** PROVIDED TEXT **
I think that the distinction is correctly given effect to in Clause 19. It will be seen that in Subsections (1) and (2) of that Clause, the affirmative procedure is followed, subject to the Amendment which the Committee accepted a moment ago on a narrower point. In general, however, the Orders in Council required under Subsections (1) and (2) are expressly given the affirmative and not the negative character, whereas in Subsection (3) the negative form is used. If one considers what is done under Subsections (1) and (2) and contrast that with the kind of thing done under Subsection (3), one appreciates very clearly the difference between the kind of Regulations which demand affirmative procedure and the kind of Regulations which are dealt with in the other Amendment, which, After all, the House can, by Prayer, control.

Mr. H. Strauss

The hon. Member for Nelson and Calne (Mr. S. Silverman) would accurately have stated the case for the negative procedure had he been right in saying that the positive procedure would make the Bill unworkable. But in suggesting that it would make it unworkable, I do not think he gave a conclusive reason, and certainly that argument was not the argument put forward by the right hon. and learned Attorney-General. He did not assert that this would be unworkable, and I think that if the hon. Member for Nelson and Colne will examine the particular matters dealt with in this Bill, he will see that in the long time before it actually comes into operation there will be plenty of time to adopt the affirmative procedure. I do not think, therefore, that it can be said that the affirmative procedure would make the scheme unworkable.

But the right hon. and learned Gentleman put a different ground. He suggested that it was only right to have the positive procedure if matters of great constitutional importance arose under the Regulations. I think he overstated the case. The point that the Committee really should consider is whether Parliament is likely to wish to debate these Regulations. I believe that in answer to that question, hon. Members in every quarter will say, "Yes, they are Regulations which the House will wish to debate." Then the main difference between the positive and negative procedure is this: If it is the positive procedure, the Government must find suitable time for it. If it is the negative procedure, the Government do not find convenient time for it. There was a period in our Parliamentary history when the distinction between those two forms of procedure may not have been of such over- whelming importance. It is right hon. and hon. Members opposite who have made it of enormous importance. As we know from the arguments which take place every Thursday, Parliamentary time is one of the most important matters concerning the working of our Parliamentary institutions. Therefore, if the Committee come to the conclusion, as I am certain they will, that they will wish to debate these Regulations, then they will be Regulations for which the Committee will desire the Government to find convenient time.

To secure that position, they have only one means, and that is to adopt the positive procedure. For those reasons, I say in answer to the hon. Member for Nelson and Colne, that in this case the positive procedure does not make the Bill unworkable, nor, indeed, has the Attorney-General suggested that it did. That being, I think, the only argument that could be used against the positive procedure, I say that the positive procedure is the one on which the Committee should here insist.

** RECORD EXTRACTS **
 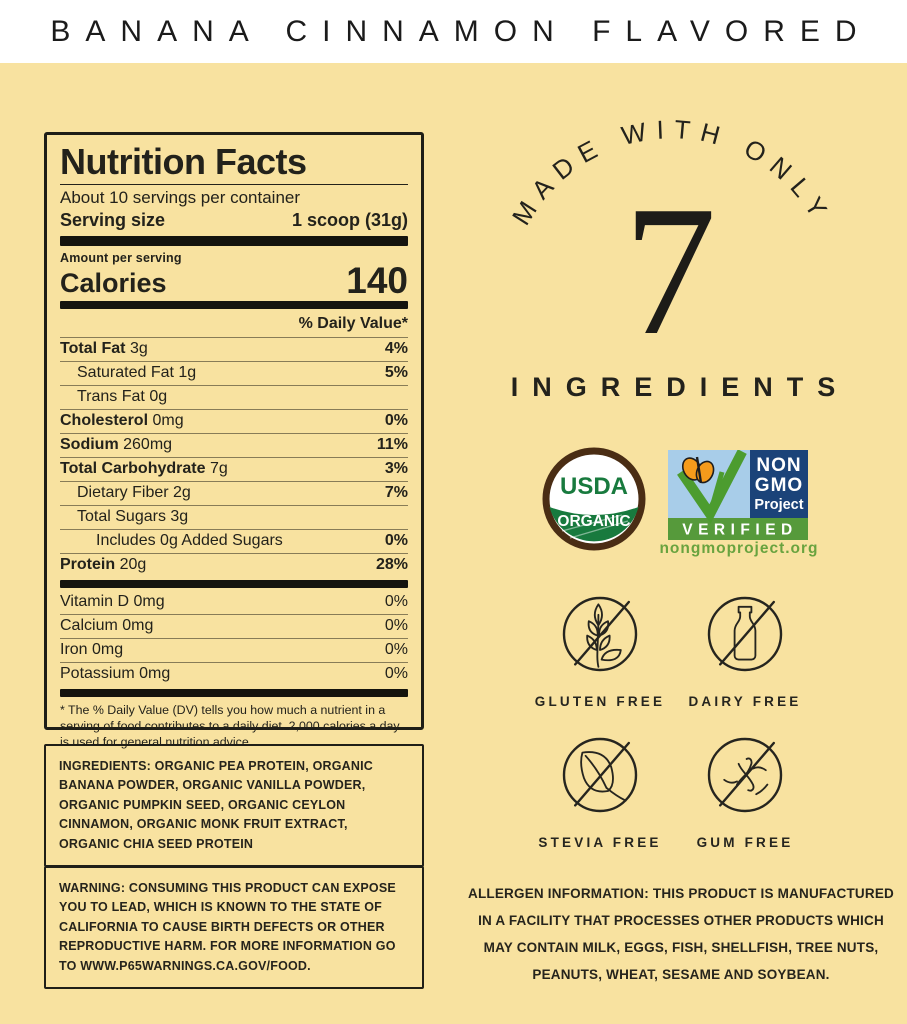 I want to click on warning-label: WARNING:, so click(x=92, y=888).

* * *

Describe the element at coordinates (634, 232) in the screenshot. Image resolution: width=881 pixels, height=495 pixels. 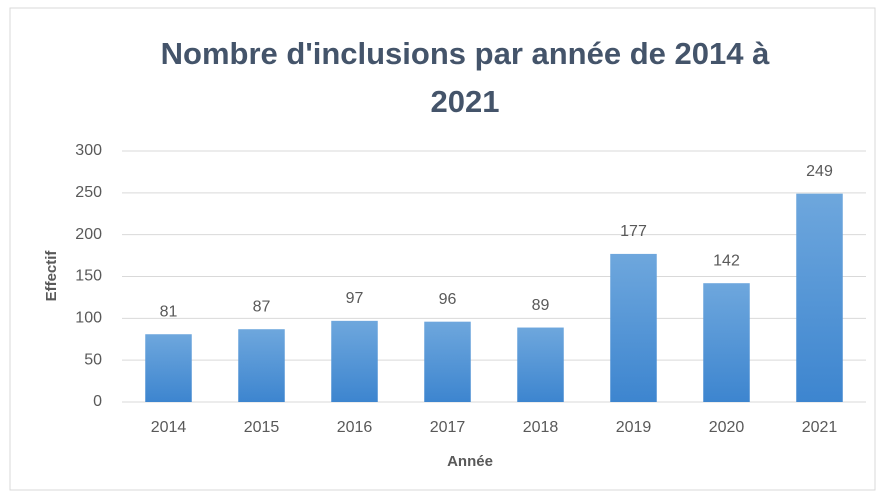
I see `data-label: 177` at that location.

** DESCRIPTION OF THE TASK **
Can you write the next part of the parliamentary debate on affirmative versus negative procedure for Regulations, picking up after its final sentence?

** EXERCISE RESPONSE **
Mr. Byers

I seriously ask the Government to look again at this matter, because the question of the positive or the negative procedure is very important from the point of view of the individual. Let me remind hon. Members that during this week we have had a number of affirmative Resolutions to allow people to open cinemas on Sunday. It seems to me to be quite wrong that we should apply that positive procedure in that case, and deny it on a great constitutional issue like this. I suggest it is a constitutional issue, for, indeed, what greater constitutional issue can there be than the rights of the individual under a compulsory scheme of service of any type? I was surprised that the hon. Member for Nelson and Colne (Mr. S. Silverman) took the line that he did in his speech. I am not criticising him. I am saying this more in sorrow than in anger, in that I believe he came to that conclusion because he thought this positive procedure would make the Bill unworkable, and if he felt it would make the Bill unworkable he was perfectly entitled to make that point.

I suggest that it will not make the Bill unworkable. What it will do—and I think I can say this from my administrafive and operational experience—will be to make it far more difficult for the Service authorities. What we shall, in fact, get will be more care and greater thought devoted to these Regulations. We shall get far fewer of them, because every time anybody in a Government office has got to draft one of these regulations—and the Secretary of State for War knows this very well indeed—he will say to himself, "Wait a minute, this is going to call for a Debate. Let us be careful. Let us have a word with the Air Ministry. Let us go and see what is happening in the Admiralty." But when the penalty is that of being "carpeted" by the Minister for letting him in for an all-night sitting instead of getting the thing right in the first place, I say we shall get far better regulations; we shall get far fewer of them, but they will be well thought out.

7.45 P.m.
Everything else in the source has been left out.